▸ Task goal
Please read the Los Angeles landmarks passage below and give the year the original Pacific Seas opened.

── Selected passage ──

Designated the “birthplace of Los Angeles,” Olvera Street is a historic area home to several L.A. monuments and a Mexican outdoor marketplace full of vendor stalls and restaurants. In addition to buying a variety of goods, one might stop for taquitos or margaritas, solicit a song from a roving Mariachi musician, or learn about L.A. history via a free tour.
Inside Clifton’s Republic, visitors will find numerous distinct worlds, depending on what floor they find themselves exploring. For those who wish to go on a tiki-themed adventure, the fourth floor’s Pacific Seas will not disappoint. The original Pacific Seas opened in 1932, but it was demolished in the 1960s to build a parking lot. Unlike previous iterations of the tropical hideaway, this one serves alcohol in the form of several fruity tiki concoctions. There are plenty of places to tuck away, and numerous artifacts to be discovered. Nearly any corner of the venue is an excellent one for photos, including the boat positioned in front of the bar.

───
── Source data ──

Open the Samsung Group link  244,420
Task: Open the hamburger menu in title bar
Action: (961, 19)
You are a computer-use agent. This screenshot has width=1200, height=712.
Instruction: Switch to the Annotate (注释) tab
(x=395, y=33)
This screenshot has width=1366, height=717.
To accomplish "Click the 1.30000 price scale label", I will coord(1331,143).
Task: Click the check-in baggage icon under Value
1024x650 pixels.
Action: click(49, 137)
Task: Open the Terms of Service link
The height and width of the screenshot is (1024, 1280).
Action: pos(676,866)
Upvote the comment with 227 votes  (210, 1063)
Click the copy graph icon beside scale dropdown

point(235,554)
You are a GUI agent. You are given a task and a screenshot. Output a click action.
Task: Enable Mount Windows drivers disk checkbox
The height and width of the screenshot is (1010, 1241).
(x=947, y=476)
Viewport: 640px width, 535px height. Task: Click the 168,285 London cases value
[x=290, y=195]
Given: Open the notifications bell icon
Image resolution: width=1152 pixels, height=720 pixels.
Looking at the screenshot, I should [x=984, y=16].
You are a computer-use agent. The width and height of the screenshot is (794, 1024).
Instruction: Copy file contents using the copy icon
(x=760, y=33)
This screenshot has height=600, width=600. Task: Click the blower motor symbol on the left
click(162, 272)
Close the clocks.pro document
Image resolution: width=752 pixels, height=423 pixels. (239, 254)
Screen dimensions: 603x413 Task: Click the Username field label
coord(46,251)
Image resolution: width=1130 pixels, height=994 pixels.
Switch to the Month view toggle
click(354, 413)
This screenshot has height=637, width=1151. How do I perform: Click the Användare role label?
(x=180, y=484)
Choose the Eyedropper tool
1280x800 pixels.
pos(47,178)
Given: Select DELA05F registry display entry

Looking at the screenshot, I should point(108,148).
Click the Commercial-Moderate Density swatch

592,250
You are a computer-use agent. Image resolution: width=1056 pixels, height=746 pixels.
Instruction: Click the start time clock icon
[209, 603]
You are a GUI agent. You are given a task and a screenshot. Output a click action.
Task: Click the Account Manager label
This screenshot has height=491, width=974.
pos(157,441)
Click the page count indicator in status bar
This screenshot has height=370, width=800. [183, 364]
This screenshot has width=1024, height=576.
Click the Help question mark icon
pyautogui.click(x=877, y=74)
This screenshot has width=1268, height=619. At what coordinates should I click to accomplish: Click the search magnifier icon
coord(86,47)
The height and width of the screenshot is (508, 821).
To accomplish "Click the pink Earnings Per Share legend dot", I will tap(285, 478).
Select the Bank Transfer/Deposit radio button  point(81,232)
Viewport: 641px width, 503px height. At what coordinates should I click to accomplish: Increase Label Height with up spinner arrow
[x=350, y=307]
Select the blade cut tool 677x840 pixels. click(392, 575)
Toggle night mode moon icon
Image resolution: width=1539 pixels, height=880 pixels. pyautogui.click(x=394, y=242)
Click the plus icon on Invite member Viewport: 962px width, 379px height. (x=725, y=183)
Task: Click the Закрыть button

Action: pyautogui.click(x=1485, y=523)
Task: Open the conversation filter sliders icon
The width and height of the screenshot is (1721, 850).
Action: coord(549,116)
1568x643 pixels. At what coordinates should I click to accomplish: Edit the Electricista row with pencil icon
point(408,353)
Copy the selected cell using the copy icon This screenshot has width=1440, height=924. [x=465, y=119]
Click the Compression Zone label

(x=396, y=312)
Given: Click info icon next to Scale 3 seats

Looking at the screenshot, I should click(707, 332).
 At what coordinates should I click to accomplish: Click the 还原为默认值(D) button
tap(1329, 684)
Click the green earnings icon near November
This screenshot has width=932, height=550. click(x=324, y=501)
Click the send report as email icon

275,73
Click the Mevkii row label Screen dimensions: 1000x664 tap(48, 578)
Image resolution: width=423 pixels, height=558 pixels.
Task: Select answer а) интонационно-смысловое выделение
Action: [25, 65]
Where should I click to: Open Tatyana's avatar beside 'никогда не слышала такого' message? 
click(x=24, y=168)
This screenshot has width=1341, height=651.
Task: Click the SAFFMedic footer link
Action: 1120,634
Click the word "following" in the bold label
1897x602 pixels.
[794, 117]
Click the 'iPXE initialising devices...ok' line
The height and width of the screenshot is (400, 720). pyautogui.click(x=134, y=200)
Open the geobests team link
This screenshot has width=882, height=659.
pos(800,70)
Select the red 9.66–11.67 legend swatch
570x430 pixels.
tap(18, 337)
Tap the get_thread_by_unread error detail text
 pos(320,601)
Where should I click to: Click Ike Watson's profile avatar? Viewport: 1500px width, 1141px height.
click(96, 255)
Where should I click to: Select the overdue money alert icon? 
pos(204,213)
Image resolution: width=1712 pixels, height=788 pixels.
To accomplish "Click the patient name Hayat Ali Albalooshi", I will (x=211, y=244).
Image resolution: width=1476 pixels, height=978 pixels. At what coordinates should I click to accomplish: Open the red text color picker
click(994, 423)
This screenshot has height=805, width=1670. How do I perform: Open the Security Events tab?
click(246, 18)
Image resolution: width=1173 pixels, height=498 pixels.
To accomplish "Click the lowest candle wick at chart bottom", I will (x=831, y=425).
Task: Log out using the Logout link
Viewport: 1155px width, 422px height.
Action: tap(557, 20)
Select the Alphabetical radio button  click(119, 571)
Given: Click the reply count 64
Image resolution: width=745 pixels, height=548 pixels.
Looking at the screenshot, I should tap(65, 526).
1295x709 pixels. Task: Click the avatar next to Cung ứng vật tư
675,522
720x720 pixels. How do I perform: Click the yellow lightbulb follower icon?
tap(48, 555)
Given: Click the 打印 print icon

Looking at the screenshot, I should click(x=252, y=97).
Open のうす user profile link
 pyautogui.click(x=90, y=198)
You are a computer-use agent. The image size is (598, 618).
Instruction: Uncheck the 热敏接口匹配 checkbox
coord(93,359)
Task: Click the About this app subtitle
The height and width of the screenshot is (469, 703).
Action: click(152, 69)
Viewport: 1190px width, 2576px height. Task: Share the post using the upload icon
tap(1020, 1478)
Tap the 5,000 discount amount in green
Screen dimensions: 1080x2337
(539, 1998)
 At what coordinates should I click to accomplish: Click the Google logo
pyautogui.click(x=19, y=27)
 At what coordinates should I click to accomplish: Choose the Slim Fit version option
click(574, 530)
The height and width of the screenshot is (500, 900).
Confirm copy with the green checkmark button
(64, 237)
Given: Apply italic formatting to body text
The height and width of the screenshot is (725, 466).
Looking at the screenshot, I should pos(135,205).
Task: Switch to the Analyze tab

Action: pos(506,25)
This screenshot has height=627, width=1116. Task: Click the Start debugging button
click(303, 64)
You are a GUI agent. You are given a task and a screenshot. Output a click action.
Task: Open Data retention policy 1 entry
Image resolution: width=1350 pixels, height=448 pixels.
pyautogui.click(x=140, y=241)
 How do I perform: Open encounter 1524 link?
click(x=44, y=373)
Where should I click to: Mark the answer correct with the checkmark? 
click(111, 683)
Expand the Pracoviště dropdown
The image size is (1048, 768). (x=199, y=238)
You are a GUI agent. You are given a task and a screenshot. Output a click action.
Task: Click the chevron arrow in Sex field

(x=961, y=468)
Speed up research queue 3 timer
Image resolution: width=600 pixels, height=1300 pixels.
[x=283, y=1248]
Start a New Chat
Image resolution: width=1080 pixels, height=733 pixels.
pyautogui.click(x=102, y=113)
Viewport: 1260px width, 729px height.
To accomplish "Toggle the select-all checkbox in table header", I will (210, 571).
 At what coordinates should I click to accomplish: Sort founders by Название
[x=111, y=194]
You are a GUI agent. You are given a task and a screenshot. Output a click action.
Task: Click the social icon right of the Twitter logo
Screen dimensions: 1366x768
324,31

───

▸ Result of the exercise
1932